Looking at the age groups in the above audiences, the younger crowd aged between 18-34 were more open to going out after the unlock. The data shows a significant rise in the number of risk takers from the 18-24 group with a 145% increase in Apr-21. As universities reopen, this number is only expected to rise. The older age group of 45+ people remained cautious and did not choose to go out even after the second unlock. Across all age-groups however, there was a steady decline in the number of risk-averse people.
So, we have seen that people want to go out, but where are they going?
The numbers show a steady rise in shoppers visiting various places like apparel stores to supermarkets and wineries. Travellers follow closely behind with a steady increase in people seen at hotels/motels, tourist spots, luggage stores etc.
Profile: Covid Fatigue Audience
The graph illustrates the different places people have been visiting. People were mostly venturing out to shop at grocery stores and supermarkets and this segment has shown steady growth since Jun-20 to Apr-21. We can only expect this number to rise as unlocking happens and people return to popular shopping districts and malls.
With work from home being the norm for most professionals, we can see the graph for office-goers has only declined since the last year and could continue to remain at low levels until offices reopen completely. Another segment that has shown a decrease in numbers is the number of people from the more affluent sections of society venturing out.

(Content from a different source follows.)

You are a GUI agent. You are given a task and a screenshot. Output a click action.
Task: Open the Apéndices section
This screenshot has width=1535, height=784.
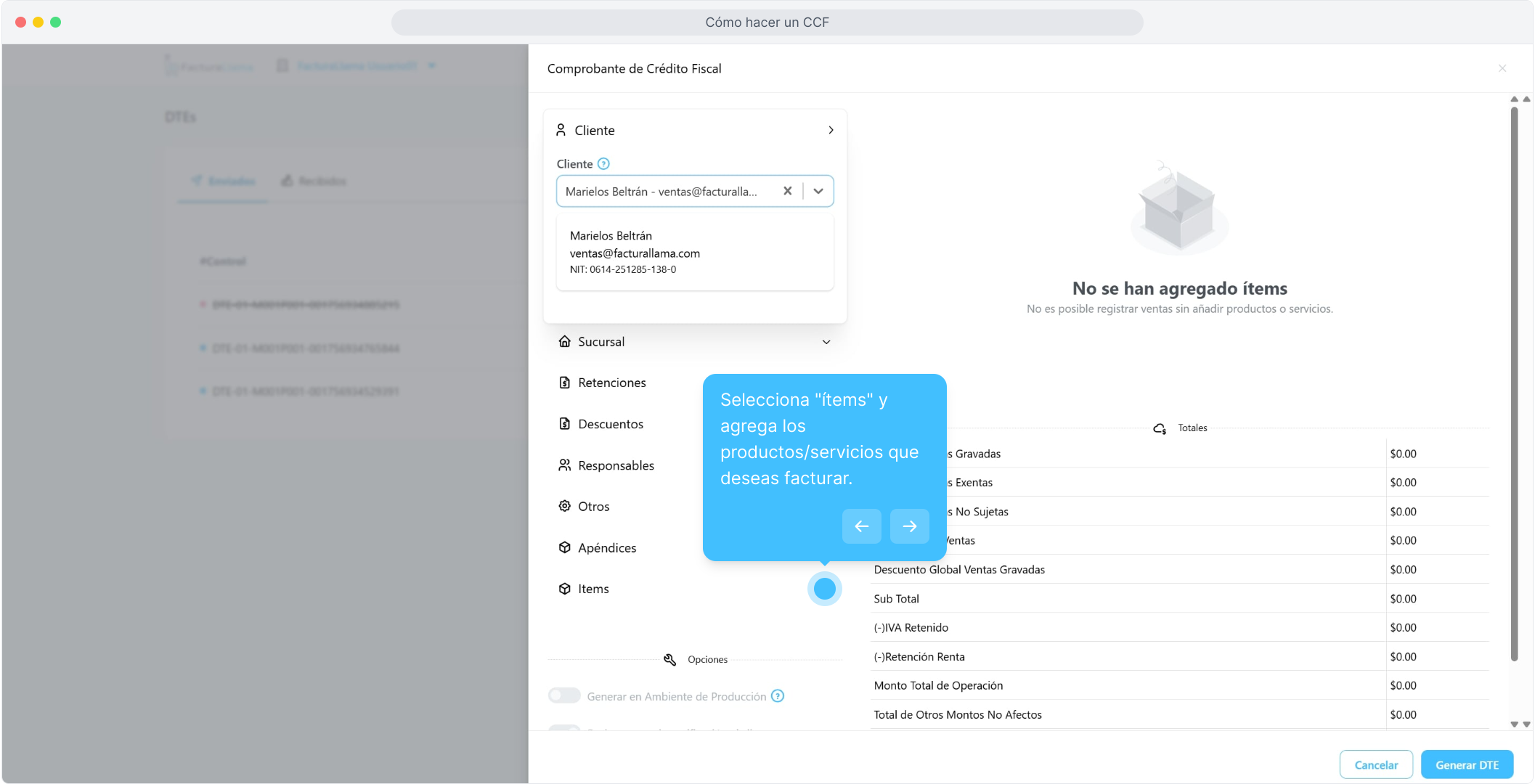tap(606, 548)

These patterns give us an idea of what to expect post the last phase of unlock. Visits to places of social interaction would increase, with the younger age demographic taking the lead. These data models could help inform third-phase prevention strategies, identify places of high risk and who are the people expected to visit there. This intelligence on audiences and places can also help brands customise marketing and advertising strategies and unlock growth as the world reopens.